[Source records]
┄┄┄┄┄┄┄┄┄┄┄┄┄┄┄┄┄┄┄┄

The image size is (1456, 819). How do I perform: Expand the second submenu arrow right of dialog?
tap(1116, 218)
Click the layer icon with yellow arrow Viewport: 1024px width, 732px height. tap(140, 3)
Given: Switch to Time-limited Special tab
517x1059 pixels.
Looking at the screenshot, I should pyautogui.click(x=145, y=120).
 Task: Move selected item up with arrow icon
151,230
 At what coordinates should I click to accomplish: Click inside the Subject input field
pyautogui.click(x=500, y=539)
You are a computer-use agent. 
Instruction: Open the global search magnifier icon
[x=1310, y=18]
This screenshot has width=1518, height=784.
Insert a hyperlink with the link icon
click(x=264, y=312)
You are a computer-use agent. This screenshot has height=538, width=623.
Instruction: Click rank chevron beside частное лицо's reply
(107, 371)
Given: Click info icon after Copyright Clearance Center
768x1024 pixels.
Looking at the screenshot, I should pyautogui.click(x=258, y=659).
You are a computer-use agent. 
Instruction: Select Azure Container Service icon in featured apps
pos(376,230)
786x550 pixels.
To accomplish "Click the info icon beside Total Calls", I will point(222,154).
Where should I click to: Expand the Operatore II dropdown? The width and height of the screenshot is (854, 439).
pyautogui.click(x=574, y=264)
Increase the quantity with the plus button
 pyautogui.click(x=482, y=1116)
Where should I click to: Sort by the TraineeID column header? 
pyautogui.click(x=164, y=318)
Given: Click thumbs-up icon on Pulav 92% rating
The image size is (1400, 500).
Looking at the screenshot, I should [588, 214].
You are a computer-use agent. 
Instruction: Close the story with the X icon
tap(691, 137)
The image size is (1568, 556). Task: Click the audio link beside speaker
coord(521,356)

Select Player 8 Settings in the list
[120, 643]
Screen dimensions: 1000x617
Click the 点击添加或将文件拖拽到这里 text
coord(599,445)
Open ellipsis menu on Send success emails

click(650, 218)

┄┄┄┄┄┄┄┄┄┄┄┄┄┄┄┄┄┄┄┄

## HOW TO COMPLETE THIS TASK
Reproduce the data exactly, character for character.

## RESPONSE BOX
The image size is (1456, 819). How do I perform: Expand the second submenu arrow right of dialog?
tap(1116, 218)
Click the layer icon with yellow arrow Viewport: 1024px width, 732px height. tap(140, 3)
Given: Switch to Time-limited Special tab
517x1059 pixels.
Looking at the screenshot, I should pyautogui.click(x=145, y=120).
 Task: Move selected item up with arrow icon
151,230
 At what coordinates should I click to accomplish: Click inside the Subject input field
pyautogui.click(x=500, y=539)
You are a computer-use agent. 
Instruction: Open the global search magnifier icon
[x=1310, y=18]
This screenshot has width=1518, height=784.
Insert a hyperlink with the link icon
click(x=264, y=312)
You are a computer-use agent. This screenshot has height=538, width=623.
Instruction: Click rank chevron beside частное лицо's reply
(107, 371)
Given: Click info icon after Copyright Clearance Center
768x1024 pixels.
Looking at the screenshot, I should pyautogui.click(x=258, y=659).
You are a computer-use agent. 
Instruction: Select Azure Container Service icon in featured apps
pos(376,230)
786x550 pixels.
To accomplish "Click the info icon beside Total Calls", I will point(222,154).
Where should I click to: Expand the Operatore II dropdown? The width and height of the screenshot is (854, 439).
pyautogui.click(x=574, y=264)
Increase the quantity with the plus button
 pyautogui.click(x=482, y=1116)
Where should I click to: Sort by the TraineeID column header? 
pyautogui.click(x=164, y=318)
Given: Click thumbs-up icon on Pulav 92% rating
The image size is (1400, 500).
Looking at the screenshot, I should [588, 214].
You are a computer-use agent. 
Instruction: Close the story with the X icon
tap(691, 137)
The image size is (1568, 556). Task: Click the audio link beside speaker
coord(521,356)

Select Player 8 Settings in the list
[120, 643]
Screen dimensions: 1000x617
Click the 点击添加或将文件拖拽到这里 text
coord(599,445)
Open ellipsis menu on Send success emails

click(650, 218)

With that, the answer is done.